Nepotismo e camaradagem no GDF

Jornal

O atual governador do Distrito Federal descende de uma numerosa família sergipana que aportou em Brasília desde a fundação da cidade. Rodrigo Rollemberg é o oitavo dos 15 filhos do ex-deputado estadual, ex-deputado federal e ex-ministro do STJ Armando Leite Rollemberg. Mas a rede de “proximidade” do governador é mais numerosa. Inclui tios, primos e amigos de infância.

Prometendo novas práticas na política, assim que foi eleito governador Rodrigo Rollemberg importou de Minas e São Paulo, para o primeiro escalão do seu governo, gestores que comprovadamente tornaram piores os serviços públicos por onde passaram. Mas não parou por aí. Ele tratou de nomear parentes e amigos para cargos do chamado segundo escalão: as Empresas Públicas do DF. Para a Caesb, foi nomeado Maurício Luduvice. Para o DER, o irmão de Maurício, Henrique Luduvice. Ambos são primos de Rollemberg!

O apadrinhamento de Rollemberg se estende aos conselhos administrativos das Empresas Públicas. Só para citar alguns exemplos: na Caesb, a filha do presidente do Tribunal de Contas do DF, Renato Rainha, é conselheira; no Conselho de Administração do BrB, foram nomeados o ex-secretário de Finanças, Leonardo Colombini, e o empresário Ricardo Leal. Este último é amigo de infância do governador e um dos doadores de sua campanha ao GDF. Por falar em BrB, o presidente do Banco – Vasco Cunha Gonçalves – é um conhecido ficha suja e foi uma indicação de Ricardo Leal. Vasco Cunha foi diretor do Fundo de Pensão do BrB na era Roriz e deu um prejuízo de cerca de 5 milhões de reais aos trabalhadores do banco.

Aliás, o próprio governador é analista do Senado e usou de influência política para entrar no cargo sem fazer concurso público – a famosa “janela do trem da alegria”. Outros dois irmãos de Rollemberg foram nomeados para o Senado da mesma forma. Curiosamente, o cargo de analista exige curso superior, e Rodrigo Rollemberg só veio a concluir a graduação um ano depois de efetivado, numa manobra da comissão diretora do Senado que tinha como membro um amigo pessoal do seu pai.

A “nova política” e os laços com as velhas estruturas

Um dos maiores “estranhamentos” da atual presidente da CLDF, Celina Leão (PDT), com o governador foi a manutenção da maior parte dos indicados políticos do PT no atual governo. Só pra lembrar, a campanha de Rollemberg teve como principais apoiadores políticos o PSD, de Rogério Rosso, e o PDT, de Cristovam Buarque e Reguffe, políticos conhecidos de longa data no DF e que prometiam romper com a “velha política” e inaugurar uma “nova política” que serviria de modelo para o Brasil. Pois bem, parece que o cumprimento dessa promessa esbarra nos laços históricos do grupo que assumiu o poder com as velhas estruturas.

O governo do PSB se dizia técnico, porém manteve mais de 60% dos empregos comissionados, inclusive mantendo em cargos de confiança boa parte do governo anterior. É um governo que realiza práticas tão antigas como as vistas nos outros governos, como licitações direcionadas e apadrinhamentos de parentes. Além disso, o atual governo conta com um aparato de proteção jornalístico que não deixa vazar ou abafa escândalos. Nada disso é novo!

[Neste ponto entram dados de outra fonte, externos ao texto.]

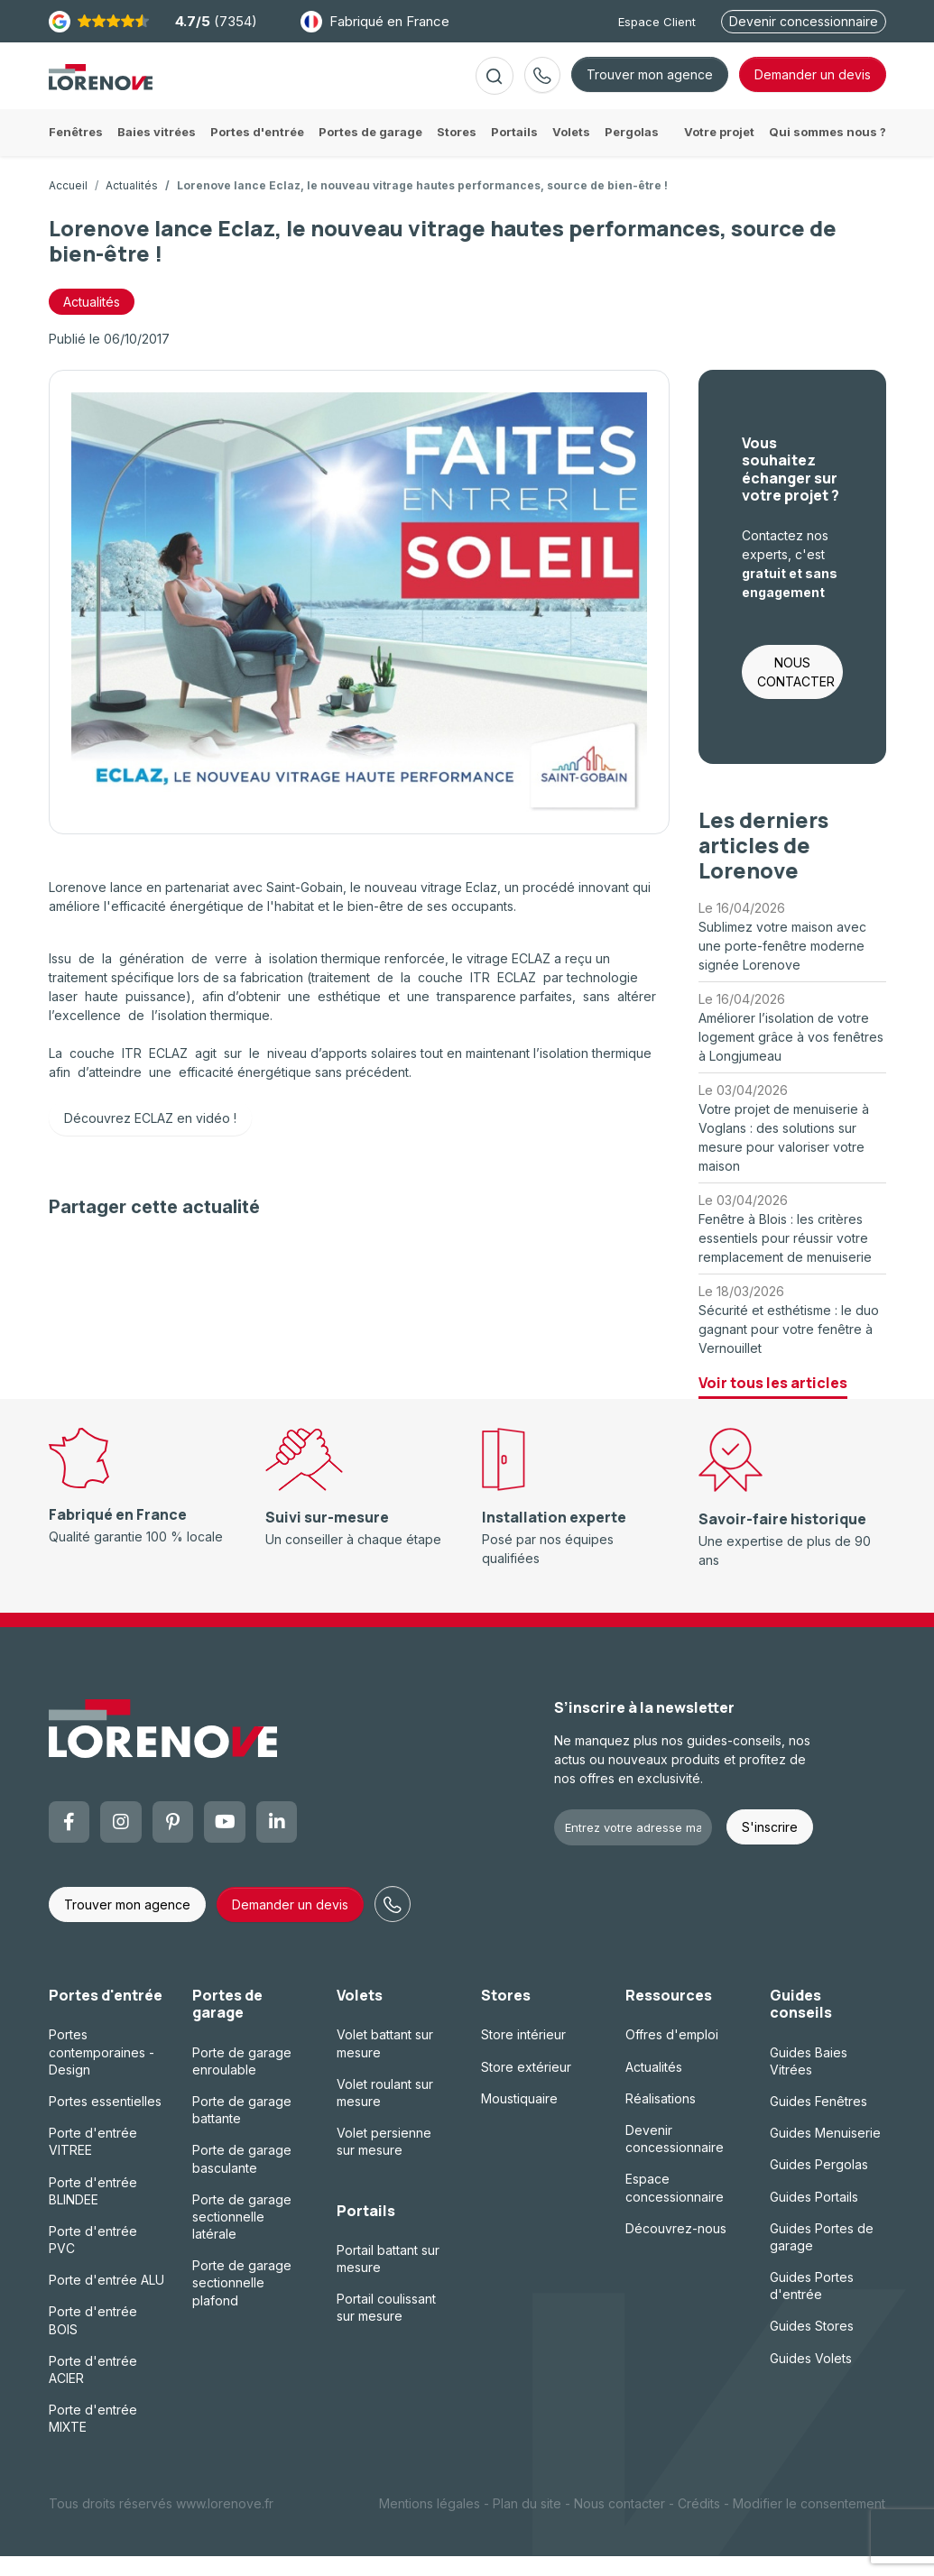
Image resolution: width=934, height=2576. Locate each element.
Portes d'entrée (105, 2015)
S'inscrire (770, 1846)
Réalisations (660, 2118)
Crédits (699, 2523)
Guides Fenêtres (818, 2121)
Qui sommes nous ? (827, 151)
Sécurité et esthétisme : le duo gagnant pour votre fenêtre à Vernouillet (788, 1348)
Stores (506, 2015)
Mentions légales (429, 2523)
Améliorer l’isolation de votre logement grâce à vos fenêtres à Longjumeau (790, 1056)
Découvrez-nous (675, 2248)
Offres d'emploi (671, 2054)
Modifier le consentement (809, 2523)
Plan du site (527, 2523)
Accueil (68, 205)
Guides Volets (811, 2378)
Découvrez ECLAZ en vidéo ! (150, 1137)
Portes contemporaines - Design (101, 2071)
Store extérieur (526, 2086)
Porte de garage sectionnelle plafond (241, 2302)
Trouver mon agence (650, 84)
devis (812, 84)
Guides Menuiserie (825, 2152)
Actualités (132, 205)
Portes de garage (227, 2023)
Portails (366, 2230)
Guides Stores (812, 2345)
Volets (360, 2015)
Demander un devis (290, 1924)
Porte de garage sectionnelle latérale (241, 2236)
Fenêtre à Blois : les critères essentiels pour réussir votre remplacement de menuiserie (785, 1257)
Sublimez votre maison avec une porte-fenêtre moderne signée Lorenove (782, 965)
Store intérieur (523, 2054)
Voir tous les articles (772, 1402)
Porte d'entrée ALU (106, 2299)
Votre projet (719, 151)
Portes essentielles (105, 2121)
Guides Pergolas (819, 2184)
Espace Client (657, 21)
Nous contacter (619, 2523)
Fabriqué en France (375, 21)
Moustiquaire (519, 2118)
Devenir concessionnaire (803, 21)
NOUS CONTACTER (796, 692)
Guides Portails (814, 2215)
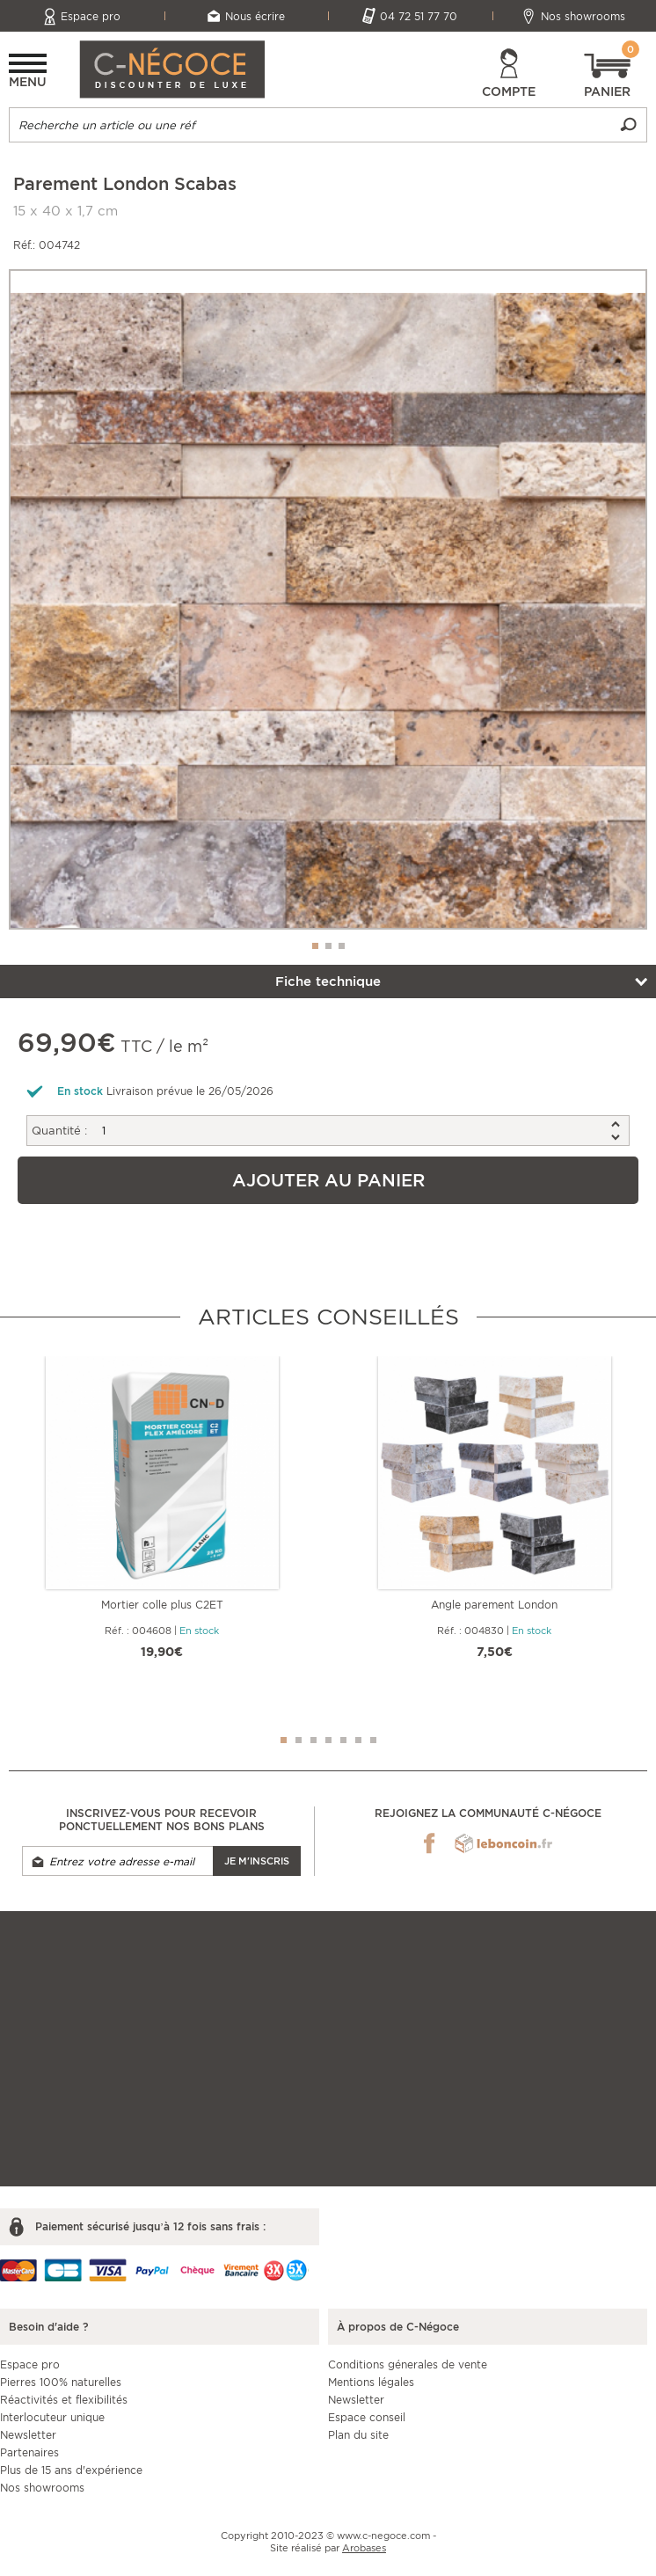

Para saber, um dos irmãos do atual governador é jornalista da TV Senado e tem forte influência no meio, tendo sido por duas vezes presidente da Federação Nacional dos Jornalistas (Fenaj). No meio político, Armando Sobral foi fundador do Partido dos Trabalhadores (PT) no Distrito Federal e participou da reorganização do PSB, partido ao qual Rodrigo Rollemberg é filiado desde 1985. Como se pode ver, o atual governador tem fortes laços com o PT e com a velha imprensa burguesa.

Este último fato pôde ser constatado pelas trabalhadoras e trabalhadores caesbianos, através de reportagem tendenciosa feita pela Rede Globo e veiculada no DFTV, segunda edição, de 26/08/2015. A reportagem tenta criminalizar um movimento legítimo de forma deslavada – como já fez antes aqui no DF com os metroviários – acusando a Direção do Sindicato de bloquear o acesso dos trabalhadores a Sede. Todos nós sabemos que, apesar de ter uma liminar da justiça garantindo o direito de fazer as paralizações, o Governador Rollemberg enviou a polícia para a frente dos portões para impedir o convencimento.

Temos que nos perguntar: num governo que usa a polícia para intimidar, que usa a imprensa para incriminar mães e pais de família, que nomeia parentes e amigos para cargos públicos, que pretende usar o dinheiro dos aposentados para pagar as contas de sua incompetência, o que há de novo?